To do »
In the data, extract each line that holds the string "agent".

Excerpted data »
===
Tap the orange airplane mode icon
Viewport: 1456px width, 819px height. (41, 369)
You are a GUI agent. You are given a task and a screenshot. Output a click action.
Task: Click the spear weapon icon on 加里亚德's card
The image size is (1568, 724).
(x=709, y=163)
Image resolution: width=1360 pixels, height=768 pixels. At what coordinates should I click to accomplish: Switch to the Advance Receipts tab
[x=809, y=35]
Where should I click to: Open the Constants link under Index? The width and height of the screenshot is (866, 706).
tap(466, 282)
===
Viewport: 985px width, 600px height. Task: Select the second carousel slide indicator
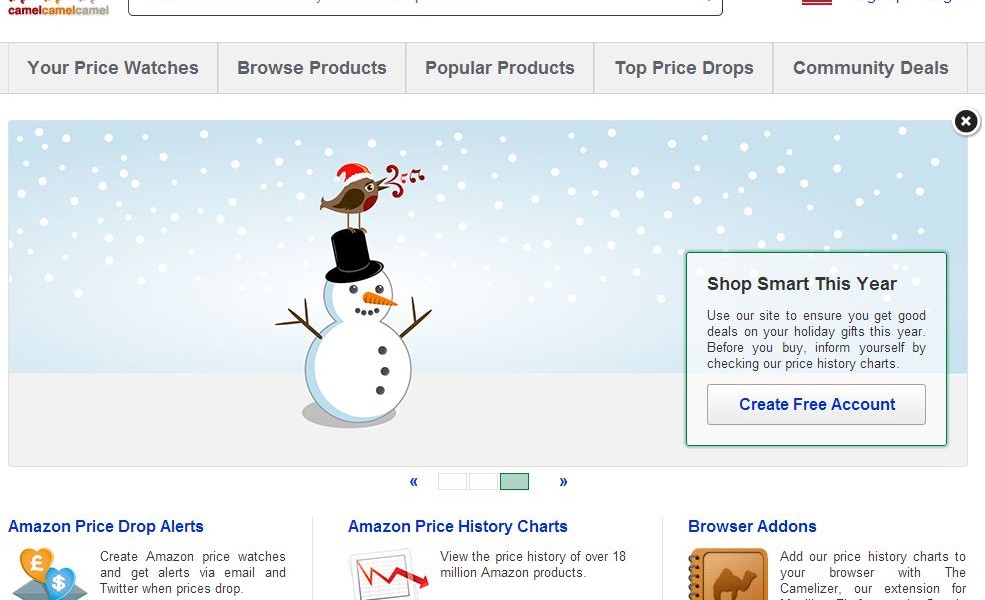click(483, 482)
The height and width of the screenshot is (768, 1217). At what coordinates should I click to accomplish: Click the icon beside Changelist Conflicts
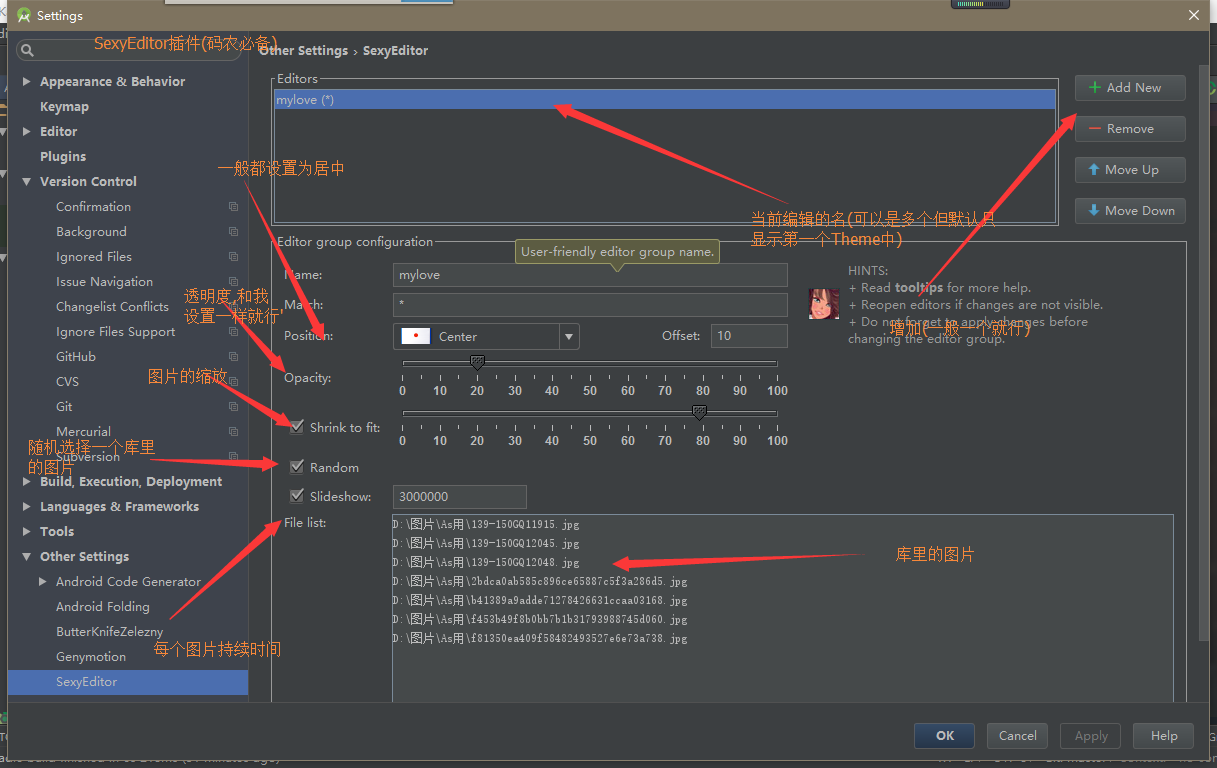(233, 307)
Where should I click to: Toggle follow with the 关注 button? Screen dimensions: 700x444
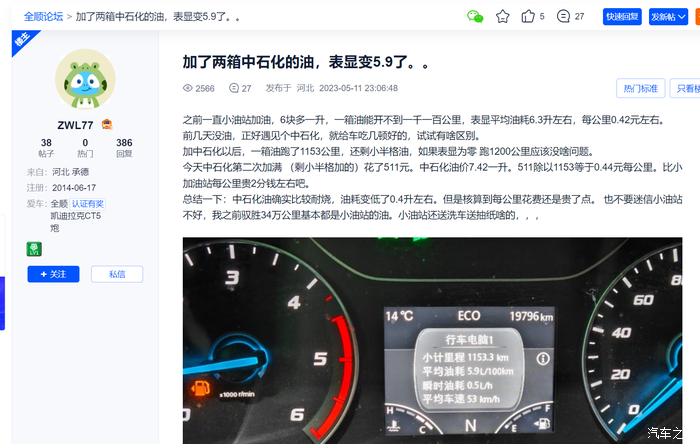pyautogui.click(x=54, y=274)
===
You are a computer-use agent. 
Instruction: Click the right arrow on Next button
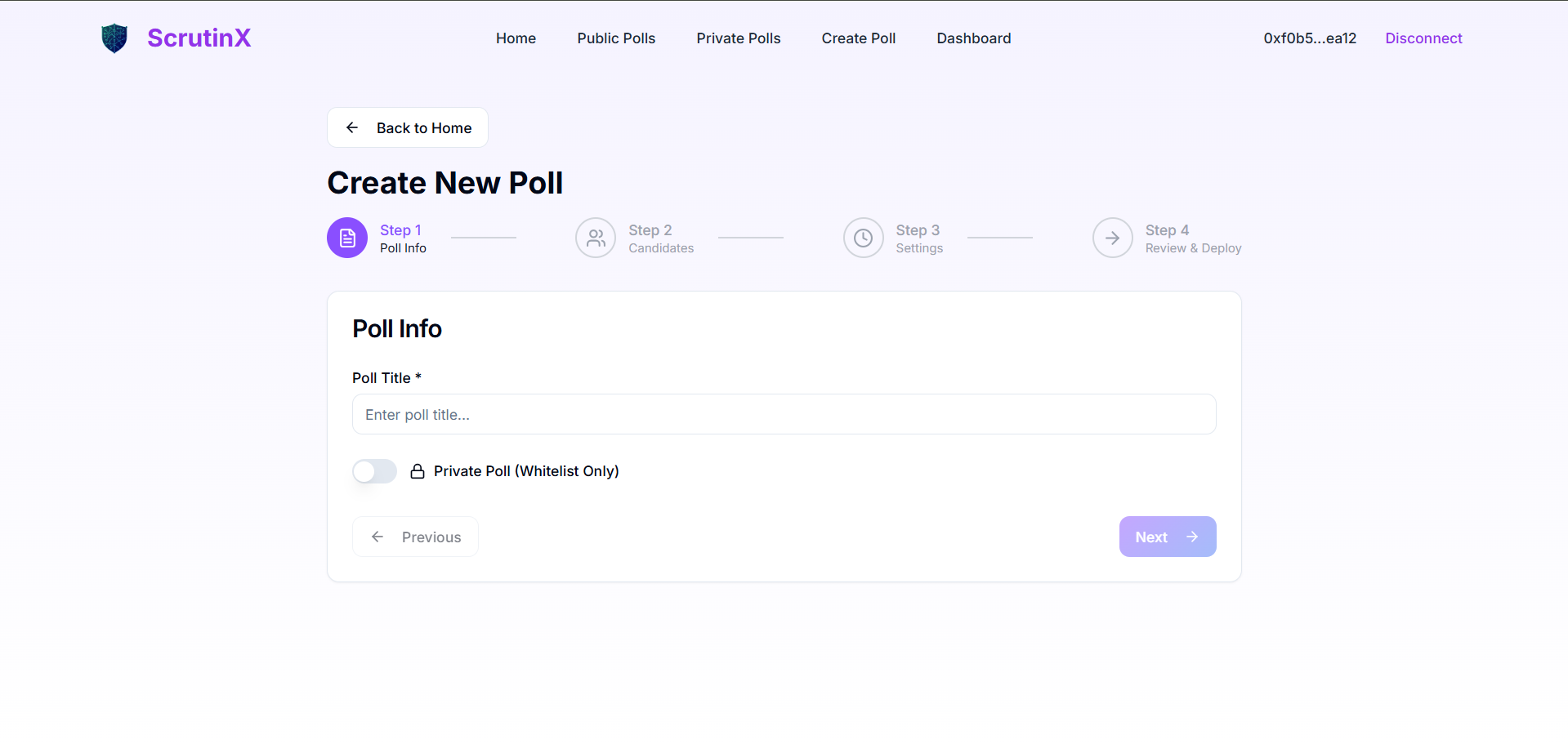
===
The answer »
You are a GUI agent. You are given a task and a screenshot. Output a click action.
You are a computer-use agent. 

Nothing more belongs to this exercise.